So, a post could be linked in the "today" directory, the "java" directory (because the post is tagged with "java", say), and in its final place (say /articles/2008/12/01/my_java_post.txt). Then, at midnight, you run two processes. The first one takes all files in the "today" directory, checks their create date to make sure they're not "today" (since the process can take several seconds and a new file might sneak in), and renames those files to "yesterday". Next, you do the same thing for the "yesterday" directory, only here you simply delete them if they're out of date.

Meanwhile, the file is still in the "java" and the ".../12/01" directory. Since you're using a Unix file system, and hard links, the "file" only exists once, these are all just pointers to the file. None of them are "the" file, they're all the same.

You can see that while each individual file move is atomic, the bulk is not.
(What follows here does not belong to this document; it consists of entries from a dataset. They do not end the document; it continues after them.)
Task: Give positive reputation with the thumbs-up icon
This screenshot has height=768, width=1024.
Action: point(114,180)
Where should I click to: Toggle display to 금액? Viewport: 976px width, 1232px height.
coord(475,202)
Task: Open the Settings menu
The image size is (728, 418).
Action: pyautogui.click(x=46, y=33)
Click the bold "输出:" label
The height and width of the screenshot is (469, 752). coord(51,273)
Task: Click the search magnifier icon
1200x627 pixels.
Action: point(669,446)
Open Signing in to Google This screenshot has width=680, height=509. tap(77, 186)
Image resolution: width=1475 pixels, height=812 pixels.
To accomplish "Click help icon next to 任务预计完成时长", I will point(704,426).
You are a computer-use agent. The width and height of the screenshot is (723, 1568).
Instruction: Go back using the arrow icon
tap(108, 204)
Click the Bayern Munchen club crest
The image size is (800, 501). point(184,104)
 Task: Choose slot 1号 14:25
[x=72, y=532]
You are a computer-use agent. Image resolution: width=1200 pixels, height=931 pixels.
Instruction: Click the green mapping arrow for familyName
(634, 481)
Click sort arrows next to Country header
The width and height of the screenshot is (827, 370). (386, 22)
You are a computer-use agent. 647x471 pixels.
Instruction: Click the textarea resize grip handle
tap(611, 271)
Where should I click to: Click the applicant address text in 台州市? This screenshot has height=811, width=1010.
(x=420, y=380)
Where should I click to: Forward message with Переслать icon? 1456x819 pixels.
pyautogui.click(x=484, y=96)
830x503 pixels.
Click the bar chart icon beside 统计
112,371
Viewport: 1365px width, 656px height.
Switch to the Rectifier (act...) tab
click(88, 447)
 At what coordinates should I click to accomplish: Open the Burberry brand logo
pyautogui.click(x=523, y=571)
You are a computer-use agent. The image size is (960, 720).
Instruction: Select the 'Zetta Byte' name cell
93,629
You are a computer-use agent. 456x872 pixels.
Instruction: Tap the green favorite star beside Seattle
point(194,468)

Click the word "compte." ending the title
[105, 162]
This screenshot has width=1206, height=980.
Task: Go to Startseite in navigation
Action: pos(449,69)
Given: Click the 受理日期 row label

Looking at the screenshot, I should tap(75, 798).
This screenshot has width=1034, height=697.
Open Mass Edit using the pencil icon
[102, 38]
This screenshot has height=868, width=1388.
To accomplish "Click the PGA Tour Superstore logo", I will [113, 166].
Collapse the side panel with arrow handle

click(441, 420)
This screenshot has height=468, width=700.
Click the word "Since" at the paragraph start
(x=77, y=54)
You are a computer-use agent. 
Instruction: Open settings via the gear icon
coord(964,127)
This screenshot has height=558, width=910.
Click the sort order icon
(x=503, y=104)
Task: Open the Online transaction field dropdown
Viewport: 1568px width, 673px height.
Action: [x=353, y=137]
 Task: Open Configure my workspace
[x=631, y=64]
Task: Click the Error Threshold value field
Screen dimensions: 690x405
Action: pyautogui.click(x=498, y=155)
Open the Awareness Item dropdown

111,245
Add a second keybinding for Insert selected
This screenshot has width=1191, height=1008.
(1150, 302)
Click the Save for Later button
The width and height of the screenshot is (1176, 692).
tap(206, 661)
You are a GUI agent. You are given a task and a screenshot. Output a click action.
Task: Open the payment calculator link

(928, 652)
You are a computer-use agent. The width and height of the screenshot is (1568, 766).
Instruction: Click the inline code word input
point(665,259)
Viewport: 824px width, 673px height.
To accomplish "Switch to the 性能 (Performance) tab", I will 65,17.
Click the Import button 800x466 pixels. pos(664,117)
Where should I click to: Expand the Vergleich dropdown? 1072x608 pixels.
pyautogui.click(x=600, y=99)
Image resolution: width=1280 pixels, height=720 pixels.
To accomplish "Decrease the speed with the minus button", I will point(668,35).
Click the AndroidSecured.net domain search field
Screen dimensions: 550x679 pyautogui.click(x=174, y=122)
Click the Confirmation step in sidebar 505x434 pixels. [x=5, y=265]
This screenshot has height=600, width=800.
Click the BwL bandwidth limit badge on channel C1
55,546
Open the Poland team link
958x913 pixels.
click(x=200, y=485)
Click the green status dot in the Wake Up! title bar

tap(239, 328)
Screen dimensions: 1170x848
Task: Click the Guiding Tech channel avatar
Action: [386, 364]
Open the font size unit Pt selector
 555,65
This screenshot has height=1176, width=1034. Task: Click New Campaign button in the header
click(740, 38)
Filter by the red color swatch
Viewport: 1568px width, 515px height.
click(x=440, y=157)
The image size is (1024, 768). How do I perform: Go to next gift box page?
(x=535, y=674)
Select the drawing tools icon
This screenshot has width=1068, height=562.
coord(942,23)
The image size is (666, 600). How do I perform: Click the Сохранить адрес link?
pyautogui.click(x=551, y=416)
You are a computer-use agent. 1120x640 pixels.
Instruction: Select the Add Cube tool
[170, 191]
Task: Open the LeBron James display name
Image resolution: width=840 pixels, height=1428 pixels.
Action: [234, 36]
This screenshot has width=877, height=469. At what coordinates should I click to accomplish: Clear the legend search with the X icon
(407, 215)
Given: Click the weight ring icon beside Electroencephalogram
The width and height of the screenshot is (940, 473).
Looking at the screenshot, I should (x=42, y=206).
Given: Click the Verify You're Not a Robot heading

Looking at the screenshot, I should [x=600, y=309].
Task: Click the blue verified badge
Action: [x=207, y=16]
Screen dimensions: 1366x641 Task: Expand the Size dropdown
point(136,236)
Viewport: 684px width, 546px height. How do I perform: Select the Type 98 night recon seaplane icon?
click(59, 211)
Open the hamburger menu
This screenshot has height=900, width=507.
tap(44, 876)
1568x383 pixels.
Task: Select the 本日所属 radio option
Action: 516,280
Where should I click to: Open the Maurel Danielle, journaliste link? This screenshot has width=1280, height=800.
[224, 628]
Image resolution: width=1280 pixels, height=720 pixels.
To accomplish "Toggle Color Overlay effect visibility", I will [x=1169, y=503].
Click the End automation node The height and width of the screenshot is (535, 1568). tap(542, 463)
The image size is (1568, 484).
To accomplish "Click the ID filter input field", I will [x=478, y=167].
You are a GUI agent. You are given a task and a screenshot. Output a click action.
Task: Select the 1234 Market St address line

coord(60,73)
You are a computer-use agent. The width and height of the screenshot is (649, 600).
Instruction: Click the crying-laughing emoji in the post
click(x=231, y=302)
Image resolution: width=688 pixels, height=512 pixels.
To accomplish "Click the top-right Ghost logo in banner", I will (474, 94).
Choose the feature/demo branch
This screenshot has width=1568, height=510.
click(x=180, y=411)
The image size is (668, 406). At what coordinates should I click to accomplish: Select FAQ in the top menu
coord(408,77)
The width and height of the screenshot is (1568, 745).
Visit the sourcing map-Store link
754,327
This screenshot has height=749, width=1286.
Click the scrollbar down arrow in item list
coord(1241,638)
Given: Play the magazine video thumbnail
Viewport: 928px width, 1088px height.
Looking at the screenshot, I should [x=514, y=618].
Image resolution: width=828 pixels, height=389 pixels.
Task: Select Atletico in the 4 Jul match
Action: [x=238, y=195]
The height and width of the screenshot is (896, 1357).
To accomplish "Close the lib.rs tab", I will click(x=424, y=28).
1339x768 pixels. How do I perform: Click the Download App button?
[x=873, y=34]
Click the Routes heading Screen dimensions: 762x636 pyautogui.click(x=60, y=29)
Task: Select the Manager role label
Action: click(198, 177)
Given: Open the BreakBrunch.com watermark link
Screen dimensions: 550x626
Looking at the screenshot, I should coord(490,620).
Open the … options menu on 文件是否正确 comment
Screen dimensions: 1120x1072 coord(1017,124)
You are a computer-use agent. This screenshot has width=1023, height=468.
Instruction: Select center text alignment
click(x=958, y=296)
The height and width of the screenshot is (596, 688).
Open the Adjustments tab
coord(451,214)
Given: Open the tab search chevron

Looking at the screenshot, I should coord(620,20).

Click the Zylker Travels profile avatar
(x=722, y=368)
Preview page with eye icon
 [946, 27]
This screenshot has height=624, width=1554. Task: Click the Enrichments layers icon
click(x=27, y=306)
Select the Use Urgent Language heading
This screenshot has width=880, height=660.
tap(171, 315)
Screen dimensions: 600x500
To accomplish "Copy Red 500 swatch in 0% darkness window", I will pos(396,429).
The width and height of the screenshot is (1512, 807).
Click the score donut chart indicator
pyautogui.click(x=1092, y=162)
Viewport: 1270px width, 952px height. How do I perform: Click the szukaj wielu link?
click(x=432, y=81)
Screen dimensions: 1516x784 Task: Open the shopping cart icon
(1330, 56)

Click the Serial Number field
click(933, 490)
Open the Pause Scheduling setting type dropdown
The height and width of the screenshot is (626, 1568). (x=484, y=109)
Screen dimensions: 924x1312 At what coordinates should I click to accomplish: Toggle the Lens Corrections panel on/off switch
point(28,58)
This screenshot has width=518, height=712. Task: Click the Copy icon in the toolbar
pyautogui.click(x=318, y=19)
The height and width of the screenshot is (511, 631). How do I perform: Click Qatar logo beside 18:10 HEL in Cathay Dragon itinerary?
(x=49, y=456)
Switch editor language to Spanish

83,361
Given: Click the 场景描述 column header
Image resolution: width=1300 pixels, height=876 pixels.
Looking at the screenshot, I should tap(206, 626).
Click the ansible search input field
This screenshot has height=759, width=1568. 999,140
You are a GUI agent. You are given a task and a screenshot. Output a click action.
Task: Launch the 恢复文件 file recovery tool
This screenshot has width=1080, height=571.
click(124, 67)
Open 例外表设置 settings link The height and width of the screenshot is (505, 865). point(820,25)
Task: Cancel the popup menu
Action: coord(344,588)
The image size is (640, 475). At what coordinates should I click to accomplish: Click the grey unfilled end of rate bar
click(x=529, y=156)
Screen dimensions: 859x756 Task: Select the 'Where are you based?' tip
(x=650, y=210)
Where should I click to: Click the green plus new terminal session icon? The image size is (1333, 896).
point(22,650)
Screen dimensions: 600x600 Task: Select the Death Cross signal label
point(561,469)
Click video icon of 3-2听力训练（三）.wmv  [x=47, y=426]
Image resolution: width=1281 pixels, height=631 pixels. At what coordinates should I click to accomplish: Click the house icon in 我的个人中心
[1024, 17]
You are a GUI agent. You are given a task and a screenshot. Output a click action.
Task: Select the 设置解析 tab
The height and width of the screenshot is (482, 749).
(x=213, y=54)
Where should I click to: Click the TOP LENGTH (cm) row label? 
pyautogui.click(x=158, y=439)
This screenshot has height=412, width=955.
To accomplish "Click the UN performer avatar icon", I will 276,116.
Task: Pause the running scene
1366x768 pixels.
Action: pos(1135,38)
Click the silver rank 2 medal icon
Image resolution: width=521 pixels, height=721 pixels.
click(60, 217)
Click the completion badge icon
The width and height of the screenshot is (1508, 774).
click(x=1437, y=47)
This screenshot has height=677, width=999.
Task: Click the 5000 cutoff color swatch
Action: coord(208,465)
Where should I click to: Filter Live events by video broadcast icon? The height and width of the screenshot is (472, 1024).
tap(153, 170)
For example, while the "today" script is running, the "yesterday" directory can well contain files from both "yesterday" and "the day before" because the "yesterday" script had not yet run.

In a transactional DB, you would do that all at once.

But, simply, it is a tried and true method. Unix, in particular, works VERY well with that idiom, and the modern file systems can support it quite well as well.

Will Hartung
Your post underscores the need for using something like SQLite with concurrency built in - I'd hate to have to deal with those issues if I didn't have to.
Kyle Cronin
+1  A: 

I'm answering this not to answer why flat file databases are good or bad, others have done an ample job at that.

However, some have been pointing at SQLite which does it's job just fine. Since you are using Java, your best option would be to use HSQLDB, which does precisely the same as SQLite, but is implemented in Java and embeds into your application.

Guðmundur Bjarni
A: 

Most of the time a flat file database is enough now. But you will thank your younger self if you start your project with a database. This could be SQLite, if you don't want to set up a whole database system like PostgreSQL.

stesch